Possibly the picture is a bit misleading, as there are 3 functions here:

  • Data input (converting syslog or other events into standard format for storage)
  • Data storage (distributed event storage system )
  • Data output  (executing queries on the data and providing results)
Data storage is no longer just a simple write into a file, it is a more complex distribution of the event data to several machines not just for redundancy or speed of access, but also for the ability to execute analysis requests on each of them.

Of course big-data solutions have to be tailored to provide meaningful results, so the solutions require also aggregation or correlation functions as well as knowledge to build queries for information needed.
And that calls for a software programmer and operations engineer roles to work together in much faster and more effective manner than now in order to provide the right information at the time when it is needed.
Besides that, the challenges of the log-server chaining model still remain as collection of appliances and proprietary elements can only produce logs in client-server fashion (e.g. syslog protocol) and won't be able to distribute the load to many collection nodes .

Future of logging

Predicting the development of the entire industry is difficult even for industry analysts, but let's put my 2 cents on the table and describe what I would like to see.
With the increased popularity of the cloud, all hardware resources are more available and more flexible when it comes to re-allocation. With the separation of the functions in log collection and analysis, it is now possible to distribute the load and collect/process more events at the same time.
In order to scale it even better, more granular separation might bring better results. For this, container systems like LXC or Docker come in handy, as you can spawn many processes and distribute them on various platforms as needed. There can be even specific software for each query or report written, so that it runs only when it is needed or when a specific type of events occurs.
This all can be compared to a neural network, where specific neurons get triggered when there are signals with certain strength present on its dendrites.

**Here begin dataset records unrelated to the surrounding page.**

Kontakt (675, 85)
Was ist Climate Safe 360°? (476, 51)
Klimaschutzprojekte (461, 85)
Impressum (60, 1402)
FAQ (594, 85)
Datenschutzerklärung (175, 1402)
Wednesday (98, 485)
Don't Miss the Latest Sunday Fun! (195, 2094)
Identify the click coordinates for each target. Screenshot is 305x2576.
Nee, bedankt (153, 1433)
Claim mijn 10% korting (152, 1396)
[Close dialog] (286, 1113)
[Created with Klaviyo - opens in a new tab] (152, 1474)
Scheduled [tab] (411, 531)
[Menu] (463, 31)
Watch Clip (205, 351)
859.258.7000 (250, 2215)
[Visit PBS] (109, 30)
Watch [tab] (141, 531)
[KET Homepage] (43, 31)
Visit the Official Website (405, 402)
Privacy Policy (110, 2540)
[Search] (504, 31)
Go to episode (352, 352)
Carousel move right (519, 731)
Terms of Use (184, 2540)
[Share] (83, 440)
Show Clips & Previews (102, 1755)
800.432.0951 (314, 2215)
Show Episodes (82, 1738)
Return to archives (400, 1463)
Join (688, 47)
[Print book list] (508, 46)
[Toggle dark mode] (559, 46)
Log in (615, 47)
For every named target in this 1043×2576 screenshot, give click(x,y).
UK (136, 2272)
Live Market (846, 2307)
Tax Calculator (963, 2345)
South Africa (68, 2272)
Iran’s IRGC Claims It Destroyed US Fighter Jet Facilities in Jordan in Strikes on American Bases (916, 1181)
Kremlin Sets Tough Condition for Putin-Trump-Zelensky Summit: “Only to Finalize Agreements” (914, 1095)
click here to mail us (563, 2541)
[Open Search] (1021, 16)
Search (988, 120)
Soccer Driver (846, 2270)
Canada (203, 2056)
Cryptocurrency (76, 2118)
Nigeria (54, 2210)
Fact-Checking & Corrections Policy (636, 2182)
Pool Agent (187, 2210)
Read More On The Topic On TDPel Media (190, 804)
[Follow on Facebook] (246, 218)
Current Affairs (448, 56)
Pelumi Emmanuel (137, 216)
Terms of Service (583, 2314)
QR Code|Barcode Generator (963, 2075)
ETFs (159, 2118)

With collectors (red dots) being specific types of devices, conversion to a generic event structure is much easier to implement and maintain in operations.
Storage (blue dots) are a system of its own, where they synchronize data between themselves as needed and pre-filtering or processing requests (green dots) can happen on each storage components on the data that is available there.
In the output layer (orange dots) all the relevant data is then collected and produces a specific report that is needed and when it is needed.

Major challenge here would be to build a signalling or passing of data between each container without overloading the network or storage I/O. Also to train the network to forward only relevant data to each of the output nodes.
But with the flexibility of small containers it is possible to spawn and run as many nodes and have more layers and various output nodes that this could potentially grow with the cloud and have small enough footprint to make it quite effective.